▶ [TASK OBJECTIVE] The word "temperature" may appear in some lines of the data; copy every such line.
-------
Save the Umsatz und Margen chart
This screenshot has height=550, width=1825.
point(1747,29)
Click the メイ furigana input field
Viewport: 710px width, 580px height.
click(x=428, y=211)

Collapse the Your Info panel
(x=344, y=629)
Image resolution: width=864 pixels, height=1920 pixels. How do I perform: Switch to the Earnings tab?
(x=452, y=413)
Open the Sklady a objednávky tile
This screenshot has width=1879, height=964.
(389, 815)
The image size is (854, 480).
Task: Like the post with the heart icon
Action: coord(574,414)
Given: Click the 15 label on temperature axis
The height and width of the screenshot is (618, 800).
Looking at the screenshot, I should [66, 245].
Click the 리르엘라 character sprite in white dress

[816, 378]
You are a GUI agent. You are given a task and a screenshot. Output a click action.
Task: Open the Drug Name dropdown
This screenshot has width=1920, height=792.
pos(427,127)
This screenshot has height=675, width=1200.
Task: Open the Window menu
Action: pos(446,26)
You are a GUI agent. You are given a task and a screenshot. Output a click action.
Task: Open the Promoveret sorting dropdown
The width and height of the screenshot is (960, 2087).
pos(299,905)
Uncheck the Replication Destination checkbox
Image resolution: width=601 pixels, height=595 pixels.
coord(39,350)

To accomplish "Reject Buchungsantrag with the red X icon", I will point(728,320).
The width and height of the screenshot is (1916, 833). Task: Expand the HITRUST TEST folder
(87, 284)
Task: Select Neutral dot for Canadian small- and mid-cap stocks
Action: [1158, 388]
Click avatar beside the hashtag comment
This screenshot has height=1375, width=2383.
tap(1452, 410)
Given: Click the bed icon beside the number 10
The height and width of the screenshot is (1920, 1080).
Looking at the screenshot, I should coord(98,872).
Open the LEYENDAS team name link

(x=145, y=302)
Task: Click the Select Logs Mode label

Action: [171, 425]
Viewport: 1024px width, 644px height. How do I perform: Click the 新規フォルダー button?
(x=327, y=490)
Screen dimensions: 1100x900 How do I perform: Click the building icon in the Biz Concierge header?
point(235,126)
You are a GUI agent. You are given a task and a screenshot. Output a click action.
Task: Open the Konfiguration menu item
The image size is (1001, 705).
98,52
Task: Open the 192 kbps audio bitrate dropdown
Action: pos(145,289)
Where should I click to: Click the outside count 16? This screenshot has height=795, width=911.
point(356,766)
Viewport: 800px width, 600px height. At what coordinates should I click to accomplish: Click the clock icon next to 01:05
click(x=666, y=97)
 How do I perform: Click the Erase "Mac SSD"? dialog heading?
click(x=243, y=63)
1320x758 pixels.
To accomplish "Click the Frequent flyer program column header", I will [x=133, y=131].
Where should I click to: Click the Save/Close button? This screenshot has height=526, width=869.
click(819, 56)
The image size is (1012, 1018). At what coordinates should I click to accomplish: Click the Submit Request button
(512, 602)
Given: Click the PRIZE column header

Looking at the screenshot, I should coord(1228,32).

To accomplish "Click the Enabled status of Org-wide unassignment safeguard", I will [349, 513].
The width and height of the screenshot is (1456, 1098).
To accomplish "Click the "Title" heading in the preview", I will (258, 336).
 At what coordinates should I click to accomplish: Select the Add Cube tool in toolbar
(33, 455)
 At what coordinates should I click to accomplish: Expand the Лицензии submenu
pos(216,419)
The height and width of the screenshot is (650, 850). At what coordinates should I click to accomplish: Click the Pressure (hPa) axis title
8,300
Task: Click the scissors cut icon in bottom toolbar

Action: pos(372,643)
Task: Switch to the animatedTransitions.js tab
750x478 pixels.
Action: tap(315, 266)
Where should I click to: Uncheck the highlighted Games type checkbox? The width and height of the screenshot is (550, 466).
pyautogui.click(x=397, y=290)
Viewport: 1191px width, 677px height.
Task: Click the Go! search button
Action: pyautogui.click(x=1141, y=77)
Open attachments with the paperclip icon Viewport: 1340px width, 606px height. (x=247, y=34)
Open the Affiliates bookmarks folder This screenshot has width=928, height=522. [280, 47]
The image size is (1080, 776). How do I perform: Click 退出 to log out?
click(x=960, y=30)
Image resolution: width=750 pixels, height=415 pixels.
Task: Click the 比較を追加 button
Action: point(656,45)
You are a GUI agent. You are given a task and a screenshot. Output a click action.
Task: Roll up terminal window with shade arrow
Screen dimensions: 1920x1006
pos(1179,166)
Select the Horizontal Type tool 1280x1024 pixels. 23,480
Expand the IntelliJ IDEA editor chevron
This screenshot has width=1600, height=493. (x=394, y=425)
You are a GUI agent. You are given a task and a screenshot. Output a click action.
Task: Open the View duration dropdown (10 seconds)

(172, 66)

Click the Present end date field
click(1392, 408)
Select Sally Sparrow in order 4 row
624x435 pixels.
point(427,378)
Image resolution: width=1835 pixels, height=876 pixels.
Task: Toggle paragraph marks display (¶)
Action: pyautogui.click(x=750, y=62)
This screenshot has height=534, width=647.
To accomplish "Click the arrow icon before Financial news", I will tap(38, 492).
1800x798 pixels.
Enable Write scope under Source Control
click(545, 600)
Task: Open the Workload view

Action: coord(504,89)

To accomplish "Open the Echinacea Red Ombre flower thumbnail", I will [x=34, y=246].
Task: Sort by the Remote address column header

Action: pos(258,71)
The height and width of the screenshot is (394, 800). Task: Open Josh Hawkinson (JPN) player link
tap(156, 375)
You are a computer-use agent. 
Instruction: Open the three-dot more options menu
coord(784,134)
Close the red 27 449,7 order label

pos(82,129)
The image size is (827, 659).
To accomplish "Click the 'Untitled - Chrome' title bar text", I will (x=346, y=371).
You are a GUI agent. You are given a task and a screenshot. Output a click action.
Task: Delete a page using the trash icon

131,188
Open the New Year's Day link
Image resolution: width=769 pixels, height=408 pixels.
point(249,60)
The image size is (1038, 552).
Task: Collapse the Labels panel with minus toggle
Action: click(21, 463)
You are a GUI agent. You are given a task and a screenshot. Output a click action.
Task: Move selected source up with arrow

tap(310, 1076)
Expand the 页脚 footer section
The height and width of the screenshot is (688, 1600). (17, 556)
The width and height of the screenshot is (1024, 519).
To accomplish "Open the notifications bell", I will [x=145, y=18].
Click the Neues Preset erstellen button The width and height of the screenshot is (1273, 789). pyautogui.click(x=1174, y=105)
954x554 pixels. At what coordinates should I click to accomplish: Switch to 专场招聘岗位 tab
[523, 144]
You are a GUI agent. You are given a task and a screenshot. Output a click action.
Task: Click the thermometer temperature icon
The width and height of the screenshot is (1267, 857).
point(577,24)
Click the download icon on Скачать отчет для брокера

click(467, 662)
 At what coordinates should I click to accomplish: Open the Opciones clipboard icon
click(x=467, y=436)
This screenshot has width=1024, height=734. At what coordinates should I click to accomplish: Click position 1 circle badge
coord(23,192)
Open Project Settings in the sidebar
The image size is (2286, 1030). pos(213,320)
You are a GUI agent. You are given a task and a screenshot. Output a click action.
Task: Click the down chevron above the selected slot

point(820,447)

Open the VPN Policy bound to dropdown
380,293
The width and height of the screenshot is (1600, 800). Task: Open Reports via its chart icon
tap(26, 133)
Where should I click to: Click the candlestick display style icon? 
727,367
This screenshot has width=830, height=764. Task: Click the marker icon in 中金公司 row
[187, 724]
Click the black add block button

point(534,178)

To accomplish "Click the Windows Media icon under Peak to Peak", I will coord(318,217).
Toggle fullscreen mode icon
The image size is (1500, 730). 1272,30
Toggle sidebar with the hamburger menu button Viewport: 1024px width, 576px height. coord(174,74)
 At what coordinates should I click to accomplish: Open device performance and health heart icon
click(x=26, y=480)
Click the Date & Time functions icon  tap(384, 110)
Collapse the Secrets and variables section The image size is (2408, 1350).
-------
▶ [OUTPUT]
Given: Click the 15 label on temperature axis
Task: Click the thermometer temperature icon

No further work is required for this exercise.